What is home really? What's survival? Who survives? Survival is also about believing in them: definitely about believing in them.
What is home really? What's survival? Who survives?
I think about survival all the time; not to say I am a survivor, but to say our struggles are so intimate and yet, so worldly. The question is — how is my home my survival and what happens when my home is taken from me?
Part of the reason why I could survive 27 years of life so far is because I could come back home after a wretched, heart-wrenching, and defeating day. I could find a corner, a sofa, a bed, my kitchen, my bath to feel safe with, to lie down, to hold the long IKEA pillow, to cook to calm me down, to clean to deflect, to comfort. But take that away from me, and I won’t survive. I could not imagine that.
But the need to come home is not just for grief and to recollect yourself, but also to come home from victory, find a home for joy, to celebrate, to dance while no one is watching and judging and find it cringe, to be naked, to be yourself, and to confront your own discomfort of working on yourself, your values, behaviour, your routine, your life.
Survival and home are one inseparable imagination, an idea for me.
When I think of life, which is essentially survival, I think of home.

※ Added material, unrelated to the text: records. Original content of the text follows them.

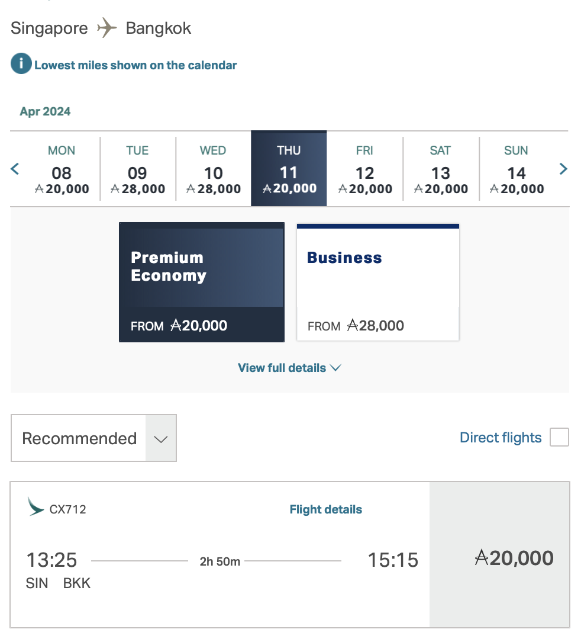Tick the Direct flights checkbox
Viewport: 581px width, 642px height.
point(559,438)
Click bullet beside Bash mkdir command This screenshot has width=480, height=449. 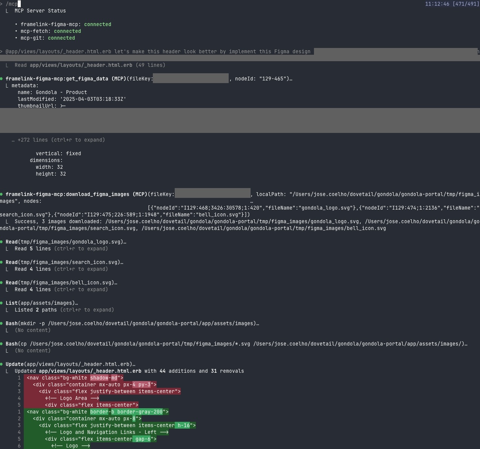[2, 323]
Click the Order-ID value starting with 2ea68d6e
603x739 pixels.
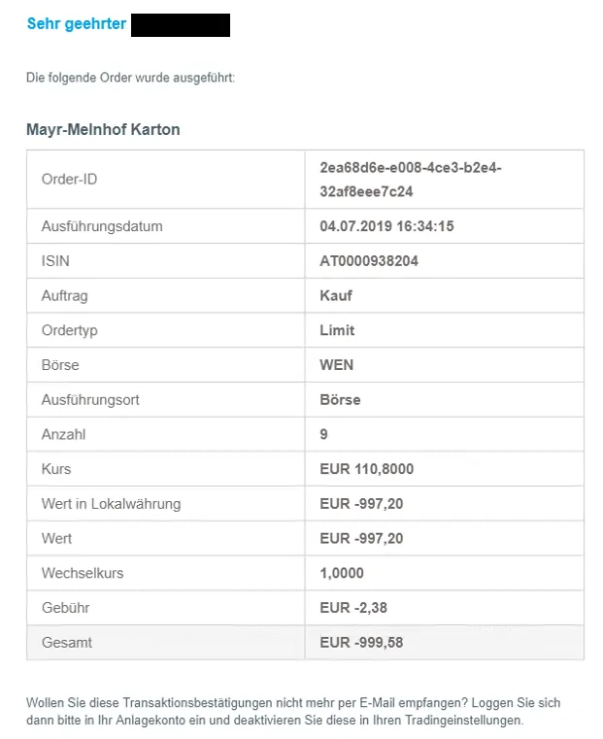(411, 180)
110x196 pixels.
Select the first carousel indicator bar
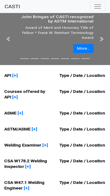pos(24,58)
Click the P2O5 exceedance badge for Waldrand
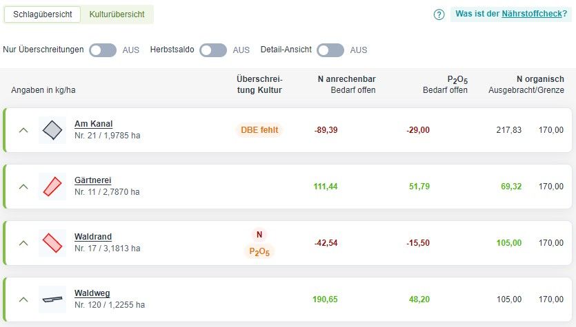The width and height of the screenshot is (576, 327). click(x=259, y=251)
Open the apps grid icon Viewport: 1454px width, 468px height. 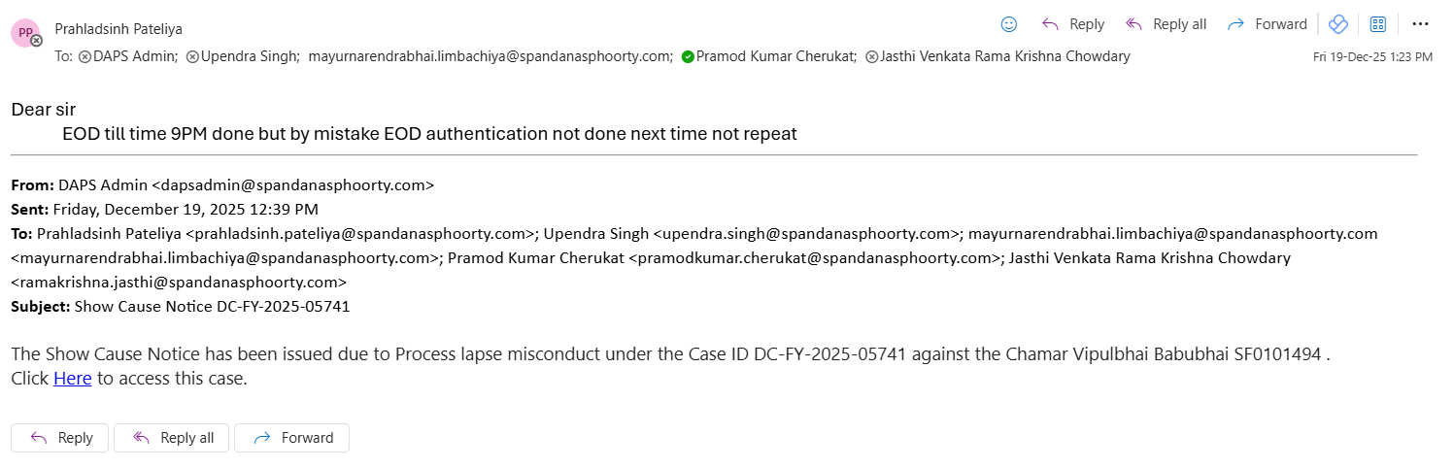coord(1377,24)
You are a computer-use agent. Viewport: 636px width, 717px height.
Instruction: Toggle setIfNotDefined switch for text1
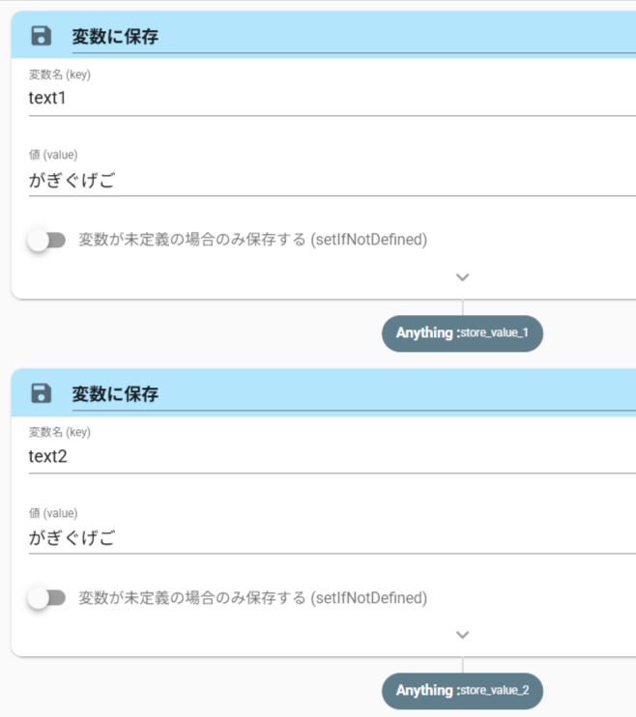click(45, 241)
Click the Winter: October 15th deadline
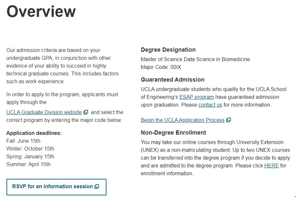296x197 pixels. [x=30, y=149]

That’s a dream for me. I never had a home, a permanent address, a city I could call home. I am always a foreigner, not abroad, but in my own country too. I am never a local, someone in “their eyes” who belonged to that apartment in Erfurt, in Vienna, in Kurla, in Colaba, in Mumbai, in Surat, in the boarding school in Assam, in Ranchi.
I never felt comfortable with the question, “Where are you from?”
It seemed threatening, questioning my existence because I do not know where I am from.
Shall I tell you what those locals thought where I am from, or shall I tell you what I think where I am from? Can I tell you I am from my tiny, sweet studio apartment in Vienna, in Erfurt, in Mumbai, or seeing my friend for a long drawn-out day? Where is my home and who decides that?
There was never a home and I always craved for it, dreamt of it, and the dream postponed, and postponed. So I learned to be a local in my own ways, I learned to build a home in temporary apartments, in foreign cities. That was one step toward survival.
But you could not survive if a living, breathing, lively thing didn’t believe in you. Not for a moment. Home is also about finding a thing, at times a non-living thing. For me, I have been lucky, privileged in very many ways to have those optimistic, kinder people, my cats — Lucy, Panda, Cookie in my life. They always believed in me. They made me feel that I could do it. They watered me, listened to me, cared for me, checked-in on me, persevered with me even in my worst forms, emotional health, and behaviour.
Survival is also about believing in them: definitely about believing in them. Sometimes, having someone else's belief in you than your own. It nurtures you. But how do you do it? How do you believe in people? You call them, you let them choose, you give them their space, and while they do what they need to do to survive, to cope; you stay with them, you wait for them, you let them know that you are there, whatever it takes.
It is not easy to believe. It is hard work, an enormous emotional labour, perhaps often a physical labour too. It could drain, exhaust, but it is a way to find kindness, to breathe life into something, someone, to literally offer a lease of life. So, please do believe and find someone who has a green thumb and can believe in you.
And while you do it person to person, also find a way to do it for a community. Palestinians are the ones who need us, to believe in them, right now and until they need us to do it. Consider believing in them, in yourself too.